Tip No. 3: Don’t Oversize
This tip applies to any circulated system, whether it be a domestic hot water recirculation or hydronic system. If a customer believes that replacing pin-holed copper pipe sections is normal, suggest that they think again. It may be an excellent means of job security, but I can guarantee that no system was ever designed to torpedo itself in such a fashion.
Ventilated copper pipe is caused by excess fluid velocity. This can be a consequence of too-small piping, but it is more commonly due to the oversizing of circulators. Usually, you will see this phenomenon directly after an elbow. In addition to the turbulence caused by the change in direction, the excess velocity offers an education on how much water it takes to redecorate the floors with soggy ceiling tiles.
So, if you run into this at the counter, you’ll know what advice to give. You may want to put that contractor in touch with one of your tech guys or a pump rep who is willing to lend a hand.
Tip No. 4: Pay Attention to the Water
If you have bad water in your area, you probably know it. Whether it’s your bustling water softener sales or the fact that you know replacement mixing-valve cartridge part numbers by heart, you understand that the water quality leaves a bit to be desired. This water that wreaks so much havoc in potable systems is likely what contractors are using to fill hydronic systems.
Not all potable water should go into hydronic systems. Boiler manufacturers have become increasingly strict regarding the quality of water being run through their equipment. As much as they are reluctant to warranty boiler heat exchangers, they don’t want to warranty one that is damaged by no fault of their own.
So, you might believe that the entire problem will be solved by softening the water. It will not. Removing the magnesium and calcium will solve scaling issues, but it won’t prevent galvanic corrosion. During the water softening process, the magnesium and calcium are replaced with sodium; dissolved solids like these create conductivity.
While galvanic corrosion is more common in potable water systems (dielectric union, anyone?), it can still be a problem in hydronic systems. So, what do we do? Boiler chemical companies will be happy to sell products for every boiler system, but once the contractor starts down that road, there’s no turning back. The maintenance of those chemicals will haunt service technicians forever.
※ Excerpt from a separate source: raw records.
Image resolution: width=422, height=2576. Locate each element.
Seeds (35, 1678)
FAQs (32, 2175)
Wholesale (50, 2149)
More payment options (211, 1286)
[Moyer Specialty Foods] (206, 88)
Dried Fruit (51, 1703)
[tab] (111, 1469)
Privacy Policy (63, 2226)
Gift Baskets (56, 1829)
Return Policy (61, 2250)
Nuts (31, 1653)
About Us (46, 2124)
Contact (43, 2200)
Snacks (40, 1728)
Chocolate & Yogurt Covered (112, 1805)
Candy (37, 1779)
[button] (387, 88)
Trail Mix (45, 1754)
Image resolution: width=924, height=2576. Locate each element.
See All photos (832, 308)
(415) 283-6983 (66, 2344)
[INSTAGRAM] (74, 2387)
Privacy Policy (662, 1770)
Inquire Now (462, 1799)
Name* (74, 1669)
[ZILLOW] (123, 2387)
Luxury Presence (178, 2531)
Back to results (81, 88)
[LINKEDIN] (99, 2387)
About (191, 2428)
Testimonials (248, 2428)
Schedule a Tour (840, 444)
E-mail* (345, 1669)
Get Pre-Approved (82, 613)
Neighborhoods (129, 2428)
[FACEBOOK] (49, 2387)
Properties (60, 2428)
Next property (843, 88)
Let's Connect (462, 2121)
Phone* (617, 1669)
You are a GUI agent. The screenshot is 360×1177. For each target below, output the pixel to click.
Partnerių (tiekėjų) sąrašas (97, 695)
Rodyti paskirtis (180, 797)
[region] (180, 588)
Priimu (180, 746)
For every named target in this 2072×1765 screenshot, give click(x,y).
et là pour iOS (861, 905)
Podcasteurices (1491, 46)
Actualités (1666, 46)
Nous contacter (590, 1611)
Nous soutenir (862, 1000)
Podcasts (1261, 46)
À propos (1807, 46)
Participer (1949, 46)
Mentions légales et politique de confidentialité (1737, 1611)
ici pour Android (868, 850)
Another choice is demineralized water. Demineralization is an ion-exchange process similar to water softening but it will remove all dissolved solids, eliminating the potential for scaling and galvanic corrosion. Demineralized water is easier than ever to achieve due to portable units that allow site water to be turned into the perfect heat transfer medium. If the job warrants, you can usually buy demineralized water in bulk from a water treatment company as well.
I hope you found these tips helpful. Contractors often express a common view that the wholesalers they like best never stop learning. The more knowledge and experience they gain, the more valuable they become as the go-to hydronics wholesaler.